Any one can see this well enough,
merely by reading the last negotiations between London and Berlin.
The Prussians had made a new discovery in international politics:
that it may often be convenient to make a promise; and yet curiously
inconvenient to keep it. They were charmed, in their simple way, with
this scientific discovery, and desired to communicate it to the
world. They therefore promised England a promise, on condition that
she broke a promise, and on the implied condition that the new
promise might be broken as easily as the old one. To the profound
astonishment of Prussia, this reasonable offer was refused! I believe
that the astonishment of Prussia was quite sincere. That is what I
mean when I say that the Barbarian is trying to cut away that cord of
honesty and clear record, on which hangs all that men have made.
The friends of the German cause have
complained that Asiatics and Africans upon the very verge of savagery
have been brought against them from India and Algiers. And, in
ordinary circumstances, I should sympathise with such a complaint
made by a European people. But the circumstances are not ordinary.
Here, again, the quite unique barbarism of Prussia goes deeper than
what we call barbarities. About mere barbarities, it is true, the
Turco and the Sikh would have a very good reply to the superior
Teuton. The general and just reason for not using non-European tribes
against Europeans is that given by Chatham against the use of the Red
Indian: that such allies might do very diabolical things. But the
poor Turco might not unreasonably ask, after a weekend in Belgium,
what more diabolical things he could do than the highly
cultured Germans were doing themselves. Nevertheless, as I say, the
justification of any extra-European aid goes deeper than any such
details. It rests upon the fact that even other civilisations, even
much lower civilisations, even remote and repulsive civilisations,
depend as much as our own on this primary principle on which the
super-morality of Potsdam declares open War. Even savages promise
things; and respect those who keep their promises. Even Orientals
write things down: and though they write them from right to left,
they know the importance of a scrap of paper. Many merchants will
tell you that the word of the sinister and almost unhuman Chinaman is
often as good as his bond: and it was amid palm trees and Syrian
pavilions that the great utterance opened the tabernacle, to him that
sweareth to his hurt and changeth not. There is doubtless a dense
labyrinth of duplicity in the East, and perhaps more guile in the
individual Asiatic than in the individual German. But we are not
talking of the violations of human morality in various parts of the
world. We are talking about a new and inhuman morality, which denies
altogether the day of obligation. The Prussians have been told by
their literary men that everything depends upon Mood: and by their
politicians that all arrangements dissolve before “necessity.”

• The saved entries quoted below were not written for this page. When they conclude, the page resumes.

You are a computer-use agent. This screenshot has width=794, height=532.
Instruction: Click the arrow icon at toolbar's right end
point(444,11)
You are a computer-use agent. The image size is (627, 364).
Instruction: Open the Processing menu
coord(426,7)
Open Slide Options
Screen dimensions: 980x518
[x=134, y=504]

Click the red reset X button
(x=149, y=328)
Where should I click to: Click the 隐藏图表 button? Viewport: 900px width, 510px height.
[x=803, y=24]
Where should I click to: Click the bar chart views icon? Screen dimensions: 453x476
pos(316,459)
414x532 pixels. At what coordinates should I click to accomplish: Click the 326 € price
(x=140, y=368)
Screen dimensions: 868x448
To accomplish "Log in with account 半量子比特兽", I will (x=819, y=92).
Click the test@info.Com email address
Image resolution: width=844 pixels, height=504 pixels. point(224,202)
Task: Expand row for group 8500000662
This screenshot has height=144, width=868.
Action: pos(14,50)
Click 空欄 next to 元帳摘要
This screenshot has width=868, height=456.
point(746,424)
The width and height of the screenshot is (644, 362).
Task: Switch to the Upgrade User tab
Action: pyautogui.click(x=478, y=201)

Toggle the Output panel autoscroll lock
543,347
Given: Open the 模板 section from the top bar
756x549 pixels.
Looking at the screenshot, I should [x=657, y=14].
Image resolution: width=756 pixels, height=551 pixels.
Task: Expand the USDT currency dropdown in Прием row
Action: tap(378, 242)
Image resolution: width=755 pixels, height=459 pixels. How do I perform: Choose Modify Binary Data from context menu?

That is the importance of the German Chancellor’s phrase. He
did not allege some special excuse in the case of Belgium, which
might make it seem an exception that proved the rule. He distinctly
argued, as on a principle applicable to other cases, that victory was
a necessity and honour was a scrap of paper. And it is evident that
the half-educated Prussian imagination really cannot get any further
than this. It cannot see that if everybody’s action were
entirely incalculable from hour to hour, it would not only be the end
of all promises, but the end of all projects. In not being able to
see that, the Berlin philosopher is really on a lower mental level
than the Arab who respects the salt, or the Brahmin who preserves the
caste. And in this quarrel we have a right to come with scimitars as
well as sabres, with bows as well as rifles, with assegai and
tomahawk and boomerang, because there is in all these at least a seed
of civilisation that these intellectual anarchists would kill. And if
they should find us in our last stand girt with such strange swords
and following unfamiliar ensigns, and ask us for what we fight in so
singular a company, we shall know what to reply: “We fight for
the trust and for the tryst; for fixed memories and the possible
meeting of men; for all that makes life anything but an
uncontrollable nightmare. We fight for the long arm of honour and
remembrance; for all that can lift a man above the quicksands of his
moods, and give him the mastery of time.”
II THE REFUSAL OF RECIPROCITY
In the last summary I suggested that
Barbarism, as we mean it, is not mere ignorance or even mere cruelty.
It has a more precise sense, and means militant hostility to certain
necessary human ideas. I took the case of the vow or the contract,
which Prussian intellectualism would destroy. I urged that the
Prussian is a spiritual Barbarian, because he is not bound by his own
past, any more than a man in a dream. He avows that when he promised
to respect a frontier on Monday, he did not foresee what he calls
“the necessity” of not respecting it on Tuesday. In
short, he is like a child, who at the end of all reasonable
explanations and reminders of admitted arrangements, has no answer
except “But I want to.”
There is another idea in human
arrangements so fundamental as to be forgotten; but now for the first
time denied. It may be called the idea of reciprocity; or, in better
English, of give and take. The Prussian appears to be quite
intellectually incapable of this thought. He cannot, I think,
conceive the idea that is the foundation of all comedy; that, in the
eyes of the other man, he is only the other man. And if we carry this
clue through the institutions of Prussianised Germany, we shall find
how curiously his mind has been limited in the matter. The German
differs from other patriots in the inability to understand
patriotism. Other European peoples pity the Poles or the Welsh for
their violated borders; but Germans pity only themselves. They might
take forcible possession of the Severn or the Danube, of the Thames
or the Tiber, of the Garry or the Garonne–and they would still
be singing sadly about how fast and true stands the watch on Rhine;
and what a shame it would be if any one took their own little river
away from them. That is what I mean by not being reciprocal: and you
will find it in all that they do: as in all that is done by savages.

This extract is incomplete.